Analysing large scale, multi-dimensional data streams for geo-textual information: Image: Unsplash

Dr Ying Zhang from the Centre for Artificial Intelligence, Faculty of Engineering and IT, is the latest UTS ARC Future Fellow.

With a research focus on Big Data Analytics, which is fundamental to Data Science, Dr Zhang has led the Centre’s database group since he joined the Faculty in 2014.  The Fellowship is awarded to support research into efficient query processing and analytics on large scale, multi-dimensional data streams, produced by increasing user-generated content on social media platforms. 

The four year project - Effective, Efficient and Scalable Processing of Big Geo-textual Streams  - has an $800k+ grant to examine geo-textual data through two types of information from publically available content on social media: the text information produced, and the location of the producer.

Advances in geo-positioning technologies and location-based social network services are generating rapidly growing amounts of data with both spatial and textual information, such as geo-tagged tweets, check-ins and user comments on points of interest.

“Geo-textual data has tremendous potential for the discovery of new and useful knowledge in many key applications including cybersecurity, public safety, e-marketing and social media analytics,” said Dr Zhang.

“This project will use database management and pattern recognition and data mining to develop effective, efficient and scalable query processing techniques for the big geo-textual streams Big Data is generating.“

Techniques developed will enable authorities to effectively collect, analyse and deliver urgent information, such as bushfire alerts and terrorist threats, for the sake of public safety.

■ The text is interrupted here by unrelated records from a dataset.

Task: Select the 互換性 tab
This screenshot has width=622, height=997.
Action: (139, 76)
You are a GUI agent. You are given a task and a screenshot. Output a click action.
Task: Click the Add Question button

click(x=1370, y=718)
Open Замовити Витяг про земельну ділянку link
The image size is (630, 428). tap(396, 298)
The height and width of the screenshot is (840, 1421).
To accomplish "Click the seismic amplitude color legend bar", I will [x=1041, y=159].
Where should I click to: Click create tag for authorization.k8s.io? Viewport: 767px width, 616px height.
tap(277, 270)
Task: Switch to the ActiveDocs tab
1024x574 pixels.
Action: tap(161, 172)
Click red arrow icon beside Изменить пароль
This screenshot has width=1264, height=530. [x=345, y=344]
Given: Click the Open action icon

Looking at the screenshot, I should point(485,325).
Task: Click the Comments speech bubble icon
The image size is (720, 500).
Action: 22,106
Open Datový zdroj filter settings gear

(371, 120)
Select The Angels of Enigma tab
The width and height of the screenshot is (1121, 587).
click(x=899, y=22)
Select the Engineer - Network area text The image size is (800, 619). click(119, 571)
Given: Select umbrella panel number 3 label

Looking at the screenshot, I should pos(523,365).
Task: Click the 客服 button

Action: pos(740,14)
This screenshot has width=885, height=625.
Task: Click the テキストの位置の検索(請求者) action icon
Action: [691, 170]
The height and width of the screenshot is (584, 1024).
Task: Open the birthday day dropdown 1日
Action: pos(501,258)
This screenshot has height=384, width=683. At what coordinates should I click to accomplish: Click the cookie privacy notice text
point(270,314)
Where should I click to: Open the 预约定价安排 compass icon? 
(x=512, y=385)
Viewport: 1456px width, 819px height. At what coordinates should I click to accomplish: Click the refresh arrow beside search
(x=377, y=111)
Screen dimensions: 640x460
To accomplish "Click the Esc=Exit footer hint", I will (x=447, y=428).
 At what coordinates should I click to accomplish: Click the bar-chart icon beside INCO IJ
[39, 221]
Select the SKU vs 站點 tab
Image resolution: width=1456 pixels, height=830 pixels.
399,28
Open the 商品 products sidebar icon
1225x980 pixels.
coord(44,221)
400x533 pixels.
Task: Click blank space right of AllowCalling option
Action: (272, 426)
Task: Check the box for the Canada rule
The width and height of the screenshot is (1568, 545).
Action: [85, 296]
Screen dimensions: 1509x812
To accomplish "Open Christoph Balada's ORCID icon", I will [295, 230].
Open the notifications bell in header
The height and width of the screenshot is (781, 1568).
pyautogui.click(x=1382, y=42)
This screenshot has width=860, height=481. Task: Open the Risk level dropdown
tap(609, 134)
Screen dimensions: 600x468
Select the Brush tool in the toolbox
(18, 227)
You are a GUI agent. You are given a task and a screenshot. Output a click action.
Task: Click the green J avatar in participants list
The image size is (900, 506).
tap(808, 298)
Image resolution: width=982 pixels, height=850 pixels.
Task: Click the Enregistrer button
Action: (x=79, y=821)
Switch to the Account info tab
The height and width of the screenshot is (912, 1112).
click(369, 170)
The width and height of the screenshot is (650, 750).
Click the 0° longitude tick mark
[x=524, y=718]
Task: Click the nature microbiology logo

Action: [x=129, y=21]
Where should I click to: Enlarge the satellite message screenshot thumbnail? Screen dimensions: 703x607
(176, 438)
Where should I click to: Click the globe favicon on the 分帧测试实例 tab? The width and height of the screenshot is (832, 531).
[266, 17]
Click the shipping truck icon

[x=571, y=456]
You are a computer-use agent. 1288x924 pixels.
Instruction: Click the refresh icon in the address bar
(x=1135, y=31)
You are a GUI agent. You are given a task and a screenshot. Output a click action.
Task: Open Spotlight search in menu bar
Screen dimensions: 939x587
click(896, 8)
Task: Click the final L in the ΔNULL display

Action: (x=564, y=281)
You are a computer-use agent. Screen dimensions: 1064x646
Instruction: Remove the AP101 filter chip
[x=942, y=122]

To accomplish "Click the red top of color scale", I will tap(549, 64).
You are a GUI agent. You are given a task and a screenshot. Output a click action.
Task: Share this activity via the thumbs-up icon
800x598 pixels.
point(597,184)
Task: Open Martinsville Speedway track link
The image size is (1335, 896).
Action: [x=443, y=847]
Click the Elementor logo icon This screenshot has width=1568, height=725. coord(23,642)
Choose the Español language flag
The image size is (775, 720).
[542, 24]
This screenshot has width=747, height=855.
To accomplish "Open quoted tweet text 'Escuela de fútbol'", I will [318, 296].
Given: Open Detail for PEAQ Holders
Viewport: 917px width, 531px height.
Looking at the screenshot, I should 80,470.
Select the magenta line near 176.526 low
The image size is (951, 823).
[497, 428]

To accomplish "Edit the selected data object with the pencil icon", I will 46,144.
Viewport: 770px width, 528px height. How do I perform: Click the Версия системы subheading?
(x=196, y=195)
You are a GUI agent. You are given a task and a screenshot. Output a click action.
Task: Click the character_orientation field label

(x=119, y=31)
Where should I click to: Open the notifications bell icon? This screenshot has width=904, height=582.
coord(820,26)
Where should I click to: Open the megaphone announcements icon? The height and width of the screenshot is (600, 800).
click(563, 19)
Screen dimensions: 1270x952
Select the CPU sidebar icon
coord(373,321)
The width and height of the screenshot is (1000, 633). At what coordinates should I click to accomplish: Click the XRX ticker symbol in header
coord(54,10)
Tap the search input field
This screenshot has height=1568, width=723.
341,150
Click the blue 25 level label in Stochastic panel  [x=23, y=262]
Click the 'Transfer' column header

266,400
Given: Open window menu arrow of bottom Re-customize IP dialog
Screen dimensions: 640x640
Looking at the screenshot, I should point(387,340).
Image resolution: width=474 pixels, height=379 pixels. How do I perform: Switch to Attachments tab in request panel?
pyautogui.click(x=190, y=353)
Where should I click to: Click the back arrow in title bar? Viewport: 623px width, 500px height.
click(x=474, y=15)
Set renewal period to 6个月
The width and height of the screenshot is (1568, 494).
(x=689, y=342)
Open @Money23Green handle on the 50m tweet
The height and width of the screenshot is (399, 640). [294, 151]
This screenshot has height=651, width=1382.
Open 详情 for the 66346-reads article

It can also help predict behaviours, as was evident in the recent US elections where a high volume of Tweets talking about presidential candidate Trump were generated in an area which he subsequently predicted to win and did, despite it being a long-term Democrat stronghold.  It could also be as simple as allowing a business to identify interest and promote the proximity of its own goods/service, perhaps with an e-coupon for immediate discount/encouragement

The project expects to address three key challenges brought by massive volumes and high speeds of big geo-textual streams:  better user experiences, increased efficiency and greater scalability in query processing. The data query process and database indexing will require new semantics and employ machine learning techniques for indexing and query processing techniques, and advanced approximate and distributed algorithms, as well as a system prototype.

“We expect to deliver technical innovations to tackle the distinct challenges faced by query processing in big geo-textual streams,” said Dr Zhang who will lead the research team which includes collaborators from UNSW, Simon Fraser University Canada, the Chinese University of Hong Kong and Microsoft Research Asia.